Taddeo also argues Republican’s “socialist” attack on Democrats does not work on her. Taddeo often retells her story of being forced to flee Colombia after her father was kidnapped by the Revolutionary Armed Forces of Colombia — a Marxist guerrilla force — as a child. She first lived in Alabama and moved to Miami after Hurricane Andrew in 1992 to help her South Florida family.

“We know what happens when people hear my story,” Taddeo said. “They come overwhelmingly towards me.”

In mailers and ads, Democrats have even tried to turn the “socialist” attack against Salazar. One such mailer distributed in the district and paid for by the Florida Democratic Party read, “Two Candidates for Congress. One is a Capitalist... The Other Is Not.” And pointing to her stances on abortion restrictions and voting against the “Build Back Better” bill in the U.S. House, it adds: “Maria Salazar Talks Like a Conservative... Votes Like a Socialist.”

Before the DeSantis-backed flights to Martha’s Vineyard, Taddeo also countered it was hypocritical of Salazar to advocate for immigration reform and say Democrats politicize immigration, when people in her own party were vowing to send migrants to other Democratic states to make a statement.

“We have the Republicans in Florida actually talking about busing immigrants to Delaware, which is extremely political,” she said. “So if we want to throw stones, don’t have a glass house.”

Salazar’s ‘Dignity Act’

Still, Salazar’s main message on the campaign trail has focused on inflation, the economy and her efforts to pass an immigration reform law, which she introduced in February and called the “The Dignity Act.” The law promises to overhaul the U.S. immigration system by offering a path to legal residency to migrants who have been in the U.S. since at least July 2016 or earlier.

Participants in the Dignity Program would have to pass a criminal-background check, pay taxes on wages and pay $10,000 in restitution over 10 years to the federal government for entering the country illegally. The bill also promises to reinforce the U.S. southern border and create an expedited process for asylum seekers.

“Democrats have used Hispanics as well as African Americans, but I’m not going to speak for them because I am brown, I’m Hispanic, I know what my lane is. They’ve used us vilely, by using the siren song ‘Vote for me and I will give you immigration reform,'” Salazar said during an event in April with the LIBRE Initiative at El Atlacatl, a Salvadoran restaurant in Little Havana. “Citizenship can come later. Right now it’s about dignity, which is what a lot of people want.”

But critics of her bill — from both the right and the left — have argued it doesn’t go far enough or is too lenient with undocumented immigrants. Asked about the chances the long-shot bill would pass before the end of the year, Salazar said it would only pass if voters gave Republicans control of the U.S. House. And despite promising high-level Republicans would back the bill, the legislation has faced blowback from right-wing pundits.

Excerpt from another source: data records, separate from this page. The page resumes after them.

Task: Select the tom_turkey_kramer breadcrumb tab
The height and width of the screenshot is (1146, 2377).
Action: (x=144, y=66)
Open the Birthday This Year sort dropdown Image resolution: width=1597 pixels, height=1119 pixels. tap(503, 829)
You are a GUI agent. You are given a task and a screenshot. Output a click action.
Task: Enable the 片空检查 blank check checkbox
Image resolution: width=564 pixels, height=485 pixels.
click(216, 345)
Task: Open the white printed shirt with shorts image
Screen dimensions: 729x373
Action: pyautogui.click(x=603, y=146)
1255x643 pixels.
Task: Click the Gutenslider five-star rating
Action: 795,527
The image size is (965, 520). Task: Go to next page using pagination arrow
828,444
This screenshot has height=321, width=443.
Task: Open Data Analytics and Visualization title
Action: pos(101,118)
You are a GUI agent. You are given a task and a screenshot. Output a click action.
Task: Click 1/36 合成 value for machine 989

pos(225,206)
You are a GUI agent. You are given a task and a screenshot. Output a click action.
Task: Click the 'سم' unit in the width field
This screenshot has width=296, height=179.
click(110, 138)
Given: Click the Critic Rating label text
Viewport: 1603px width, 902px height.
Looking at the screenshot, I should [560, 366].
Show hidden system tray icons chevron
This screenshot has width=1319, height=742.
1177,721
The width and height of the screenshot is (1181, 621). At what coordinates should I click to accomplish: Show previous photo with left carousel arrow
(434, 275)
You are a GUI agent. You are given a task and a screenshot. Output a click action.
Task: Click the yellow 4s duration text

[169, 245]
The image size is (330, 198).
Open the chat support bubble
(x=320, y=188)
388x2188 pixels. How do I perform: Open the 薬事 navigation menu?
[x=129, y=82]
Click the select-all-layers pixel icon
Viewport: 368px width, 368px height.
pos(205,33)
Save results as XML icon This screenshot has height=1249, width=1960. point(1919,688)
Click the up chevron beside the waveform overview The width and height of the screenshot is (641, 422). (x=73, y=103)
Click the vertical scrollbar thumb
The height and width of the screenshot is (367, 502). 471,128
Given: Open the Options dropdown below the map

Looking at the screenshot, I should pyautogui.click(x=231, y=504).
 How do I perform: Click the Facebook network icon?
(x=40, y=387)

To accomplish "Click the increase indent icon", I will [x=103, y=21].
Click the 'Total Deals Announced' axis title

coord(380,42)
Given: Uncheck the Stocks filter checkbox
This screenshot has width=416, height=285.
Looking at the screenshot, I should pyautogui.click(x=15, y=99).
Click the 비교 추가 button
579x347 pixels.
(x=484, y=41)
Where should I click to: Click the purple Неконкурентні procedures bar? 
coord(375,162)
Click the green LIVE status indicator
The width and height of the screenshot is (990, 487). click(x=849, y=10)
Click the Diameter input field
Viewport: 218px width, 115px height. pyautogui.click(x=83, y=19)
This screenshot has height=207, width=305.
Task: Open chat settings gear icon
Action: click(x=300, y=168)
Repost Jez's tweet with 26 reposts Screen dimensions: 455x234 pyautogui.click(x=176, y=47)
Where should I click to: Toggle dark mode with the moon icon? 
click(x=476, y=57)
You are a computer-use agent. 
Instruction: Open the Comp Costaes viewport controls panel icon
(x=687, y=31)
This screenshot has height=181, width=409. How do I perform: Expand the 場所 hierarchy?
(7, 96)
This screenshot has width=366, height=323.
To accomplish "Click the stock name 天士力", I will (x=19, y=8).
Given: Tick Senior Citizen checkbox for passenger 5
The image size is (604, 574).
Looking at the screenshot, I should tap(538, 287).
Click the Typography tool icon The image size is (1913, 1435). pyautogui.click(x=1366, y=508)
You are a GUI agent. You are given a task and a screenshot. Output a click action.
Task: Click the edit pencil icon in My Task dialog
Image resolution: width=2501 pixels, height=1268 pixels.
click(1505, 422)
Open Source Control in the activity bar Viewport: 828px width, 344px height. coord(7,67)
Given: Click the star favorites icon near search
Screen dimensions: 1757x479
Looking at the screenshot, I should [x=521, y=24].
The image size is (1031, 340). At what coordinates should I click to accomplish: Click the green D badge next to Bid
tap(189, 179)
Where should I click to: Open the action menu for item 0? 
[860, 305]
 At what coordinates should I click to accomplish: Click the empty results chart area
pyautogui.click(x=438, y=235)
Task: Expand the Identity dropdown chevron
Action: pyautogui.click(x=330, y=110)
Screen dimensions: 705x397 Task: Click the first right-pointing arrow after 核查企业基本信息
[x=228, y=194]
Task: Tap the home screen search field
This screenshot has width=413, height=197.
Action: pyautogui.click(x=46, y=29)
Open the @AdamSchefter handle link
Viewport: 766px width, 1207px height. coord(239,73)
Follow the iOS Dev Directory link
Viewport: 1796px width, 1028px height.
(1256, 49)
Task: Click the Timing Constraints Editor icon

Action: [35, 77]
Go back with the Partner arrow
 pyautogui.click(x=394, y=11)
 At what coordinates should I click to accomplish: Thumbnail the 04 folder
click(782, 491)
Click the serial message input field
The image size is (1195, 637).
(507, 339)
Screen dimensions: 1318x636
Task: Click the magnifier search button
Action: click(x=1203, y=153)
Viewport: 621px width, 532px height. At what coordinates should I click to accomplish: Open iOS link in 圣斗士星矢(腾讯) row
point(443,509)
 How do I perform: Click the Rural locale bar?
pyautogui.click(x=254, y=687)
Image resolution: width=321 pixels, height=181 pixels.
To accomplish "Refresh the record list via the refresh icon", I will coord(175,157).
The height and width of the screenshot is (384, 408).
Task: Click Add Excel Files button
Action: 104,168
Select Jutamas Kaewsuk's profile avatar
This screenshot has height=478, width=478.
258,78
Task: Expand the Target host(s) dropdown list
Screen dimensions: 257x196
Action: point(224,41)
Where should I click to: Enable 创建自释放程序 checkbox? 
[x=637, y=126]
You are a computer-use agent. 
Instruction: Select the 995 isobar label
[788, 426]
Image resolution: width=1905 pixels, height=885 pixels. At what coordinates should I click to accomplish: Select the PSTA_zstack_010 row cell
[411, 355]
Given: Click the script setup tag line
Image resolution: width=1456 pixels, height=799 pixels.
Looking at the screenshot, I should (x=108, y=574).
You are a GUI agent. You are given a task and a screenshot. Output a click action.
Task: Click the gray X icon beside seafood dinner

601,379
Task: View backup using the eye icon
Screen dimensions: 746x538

“The GOP has realized that the Hispanics are coming to the party,” Salazar has insisted. “So you know that I am one of the loudest voices within the GOP, telling my own people that it’s time to welcome the browns.”

In response to a question about whether she supported DeSantis’ efforts to send mostly Venezuelan migrants to Martha’s Vineyard and how she reconciled the action with her own bill, Salazar diverted attention to Biden’s own immigration failures.

“You see, that’s the problem, that you only concentrate on what DeSantis is doing and I’m concentrating on what caused it,” Salazar said. “I’m going to be the loudest voice within my party and with the Democrats that is time to pay attention to the browns, to Latinos, the Hispanics, the largest minority in the country.”